第48話 言いかけた言葉


 言いたいことを言い切った私は、背筋を伸ばして体勢を戻した。


「手を止めてすみません。せっかく買った甘い物、食べましょう」


「……はい。何から食べますか?」


「そうですね……このチョコレートもらっても?」


「もちろんです」


 フォローが上手く作用したのか、すっかりギデオン様の雰囲気から暗さが消えていた。私からあんな言葉が飛び出たのが意外だったのか、驚いたように気を取られていたが、すぐに紙袋に目線を戻して購入した物を取り出した。


 チョコレートを受け取った私は、早速口に運び始める。ギデオン様も同じものを食べ始めた。


「甘すぎない味ですね……。個人的には凄く好みですが、ギデオン様がいかがですか?」


「糖度が控えめな味も好きなので、美味しく感じます」


 嬉しそうな声色にほっと一安心する。

 口に合うだろうかと言う心配が消え、そこからはどんどん空気が元通りになっていった。感想を伝え合いながら楽しく食べていくと、私達の雰囲気はすっかり明るいものになっていた。


 いくつか食べ終えたところで、ギデオン様が紙袋に伸ばした手を止めた。


「……次で最後になってしまいました」


「もうそんなに食べたんですね」


 どれも美味しい物ばかりだったからか、食べている時間があっという間に感じてしまった。ギデオン様は最後の一つになってしまったことで、少し落ち込んだ様子を見せた。


「美味しかった物はまた一緒に食べましょう」

「よいのですか?」


「もちろん。制覇するには新しい物を食べる道もありますが、同じものを食べてはいけないという決まりはないですから」


 気が晴れるといいなと思いながら、これで終わりではないという話をすれば、心なしかギデオン様の口角が上がったように見えた。



 甘い物を食べ終えたところで、今日は解散することにした。私の立てた計画を全て終えた上に、お腹が満たされたことが理由だった。私を屋敷に送り届けてから帰るとのことで、馬車に乗り込むとレリオーズ侯爵邸を目指した。馬車の中では甘い物で話題が持ちきりで、もう一度食べたいものをお互いに挙げていた。


 食べた物が多かったこともあり、話しているとすぐにレリオーズ侯爵邸に到着した。


「アンジェリカ嬢。本日は本当にありがとうございました。ずっと食べたい甘い物がたくさんあったので、今日一日であんなにも多くの物を食べられて嬉しかったです」


「楽しんでいただけて何よりです」


「それに、アンジェリカ嬢と一緒に過ごせてとても楽しかったです」


 表情筋は動かなかったものの、私の中のギデオン様は笑っているように見えた。


「そうだアンジェリカ嬢。もし聞いていいのなら」


「何でも聞いてください」


「ありがとうございます。その、噴水前のベンチに座る際女性に話しかけられる前に何か言おうとしていたと思っていて。もう済んだ話ならよいのですが」


「……あぁ!」


 すっかり忘れていた。私はギデオン様のフォローに甘えて、自分の失態を濁していたことを恥じて弁明しようとしていたことを。言いたかったことを思い出すと、改めて背筋を伸ばした。

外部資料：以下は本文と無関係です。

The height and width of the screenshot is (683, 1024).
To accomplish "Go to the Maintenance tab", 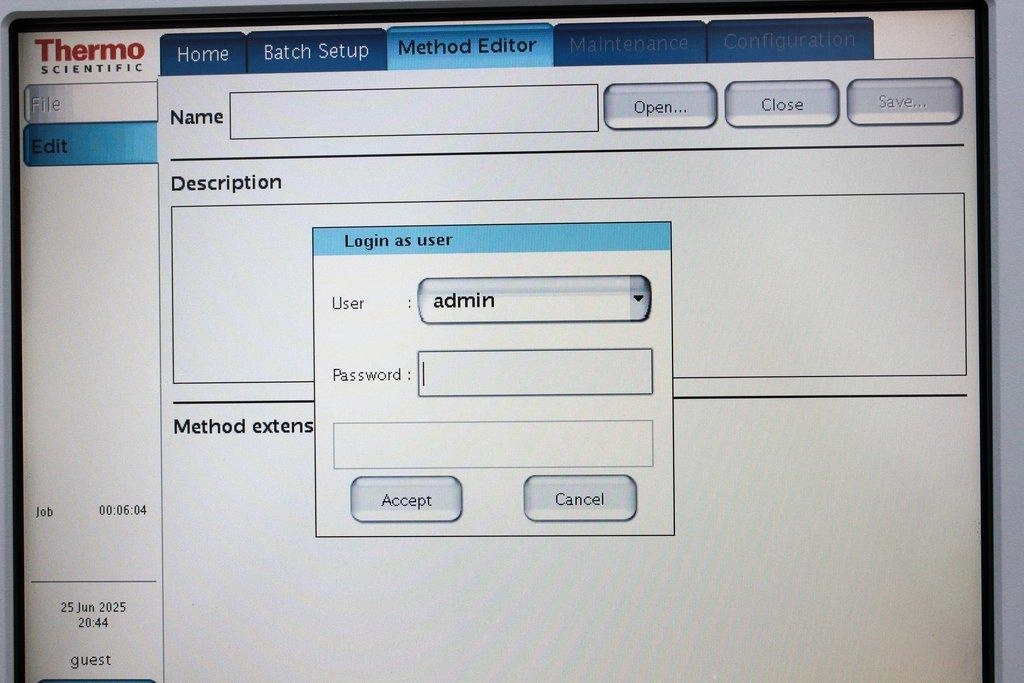I will click(629, 44).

「ベンチに着く前、私がぼうっとしてしまった時があったじゃないですか」


「ありましたね」


「あの時噴水を眺めていたと言いましたが、本当は違うんです」


 ギデオン様も薄々気が付いていたのか、真剣にこちらを見つめ返した。


「誤魔化してすみません。……あの時、広場にはたくさんの男女がいたじゃないですか」


「……えぇ、いましたね」


 それが一体どうしたのだろうという様子で反応するギデオン様に、私は本当に考えていたことを伝えた。


「実は彼らを見て、私達の関係に疑問が生まれて。もやもやって言うんですかね……あの人達は恋人同士なんだろうけど、私達の関係には何も名前がないのだと思うと、どこか気分が晴れなかったんです」


 私から発された言葉が意外だったのか、ギデオン様は固まってしまった。かとおもえば、ゆっくりと瞬きをしてこちらを見つめ続ける。不安にさせてしまっただろうかという考えが過ると、慌てて言葉を重ねた。


「だけど大丈夫です。今はとても楽しい一日を過ごせたと思っていて、気分も晴れているので!」


「そ、そう、ですか……?」


「はいっ。今日は本当にありがとうございました。またどこか一緒に出掛けましょう」


「は、はい」


 弁明が上手く伝わったかはわからないが、到着しお礼を告げた以上、馬車に居座る理由がなくなってしまった。ギデオン様は大丈夫だろうかという一抹の不安を抱きながらも、彼からも再度一日のお礼を告げられたので、私は馬車を降りることにした。


「それではギデオン様。また」


「はい。ありがとうございました」


 私は屋敷から去っていく馬車を、見えなくなるまで見送るのだった。